━━━━━ Given passage ━━━━━

Skip to content

juvoinc/bamboo

Folders and files

NameName
Last commit message
Last commit date

Latest commit

 

History

56 Commits
 
 
 
 
 
 
 
 
 
 
 
 
 
 
 
 
 
 
 
 
 
 
 
 

Repository files navigation

Bamboo

Bamboo is a high-level api for ElasticSearch that uses a pandas-style interface for querying and aggregations. It was created to provide data scientists and other developers a means of interacting with ElasticSearch without having to learn its cumbersome query language.

DataFrame attributes are created dynamically from field names at initialization time. This allows the team in charge of updating an index or its mapping to be separate from the team using the index for analytics. This can be a significant boon for indices with frequently changing mapping definitions.

Features

  • Introspection of fields and types
  • Autocomplete for field names
  • Autocomplete for method-based operations based on field type
  • Common syntactic operators regardless of field type
  • Queries are built dynamically and only executed when data is requested

Installation

$ pip install elasticsearch-bamboo
...

Example use

Simple use-case:

>>> from bamboo import DataFrame

# by default we connect to localhost:9200
>>> df = DataFrame(index='my_index')

>>> df = df[df.age > 21]
>>> df.count()
42
>>> df.take(10)
[{...}]

Usage

Configuration

Connection parameters for ElasticSearch and Bamboo can be set several ways.

Helper function

The helper function only needs to be called once. After that, its state will persist throughout your session. It accepts the same parameters as the low-level ElasticSearch api. If no config is declared then Bamboo will use the default ElasticSearch settings, i.e., 'localhost'.

>>> from bamboo import config, DataFrame

>>> config(hosts=['localhost'],
           sniff_on_start=True,
           sniff_on_connection_fail=True,
           sniffer_timeout=60)
>>> df = DataFrame(index='my_index')

Directly passing to dataframe

If different dataframes needs different credentials then a config object can be passed directly to the dataframe during initialization. Otherwise, it uses the global config defined above.

>>> from bamboo.config import Config

>>> config_a = Config(hosts=['esnode1', 'esnode2'])
>>> config_b = Config(hosts=['esnode3', 'esnode4'])

>>> df_a = DataFrame(index='index_a', config=config_a)
>>> df_b = DataFrame(index='index_b', config=config_b)

Environmental variables

TBI

Config file

TBI

DataFrame

The DataFrame is a represenation of a single elasticsearch index. Field names are loaded dyamically at initialization time. Several additional methods are provided for instrospecting the cluster.

Nested objects are referred to as namespaces within Bamboo.

>>> from bamboo import DataFrame

>>> DataFrame.list_indices()
['my_index', 'index_a', 'index_b']

>>> df = DataFrame(index='my_index')

# Count of documents in index
>>> df.count()

━━━━━ Dataset excerpt ━━━━━

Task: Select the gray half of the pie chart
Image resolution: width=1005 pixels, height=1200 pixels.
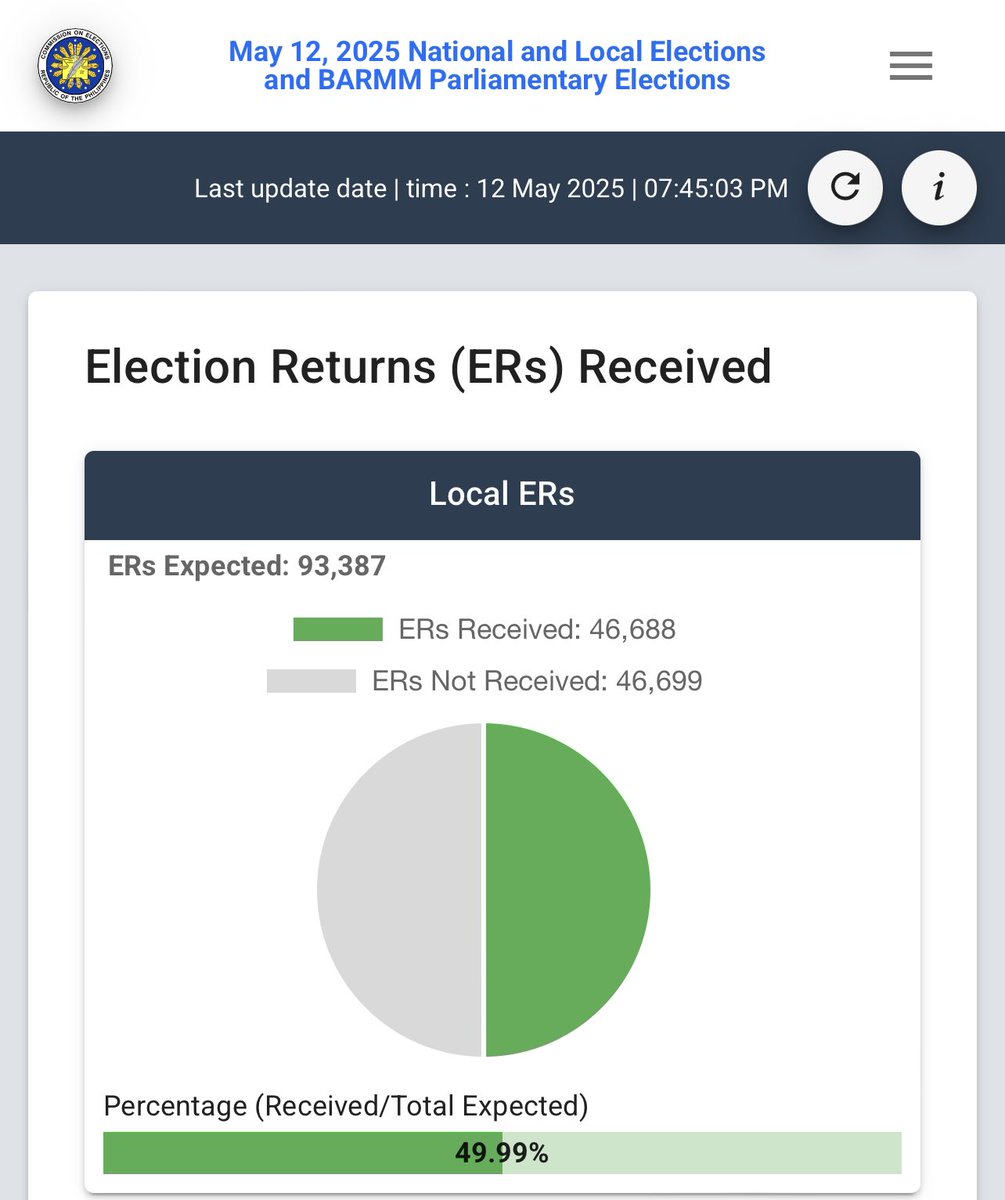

━━━━━

→ Objectives
- 1) According to the Bamboo README, what are nested objects called within Bamboo?
- 2) Repeat the stretch of the Bamboo README from "Bamboo is a" through "cumbersome query language.".
Rely on the Bamboo README alone, not on the material.

→ Exercise responses
- 1) Namespaces.

- 2)
Bamboo is a high-level api for ElasticSearch that uses a pandas-style interface for querying and aggregations. It was created to provide data scientists and other developers a means of interacting with ElasticSearch without having to learn its cumbersome query language.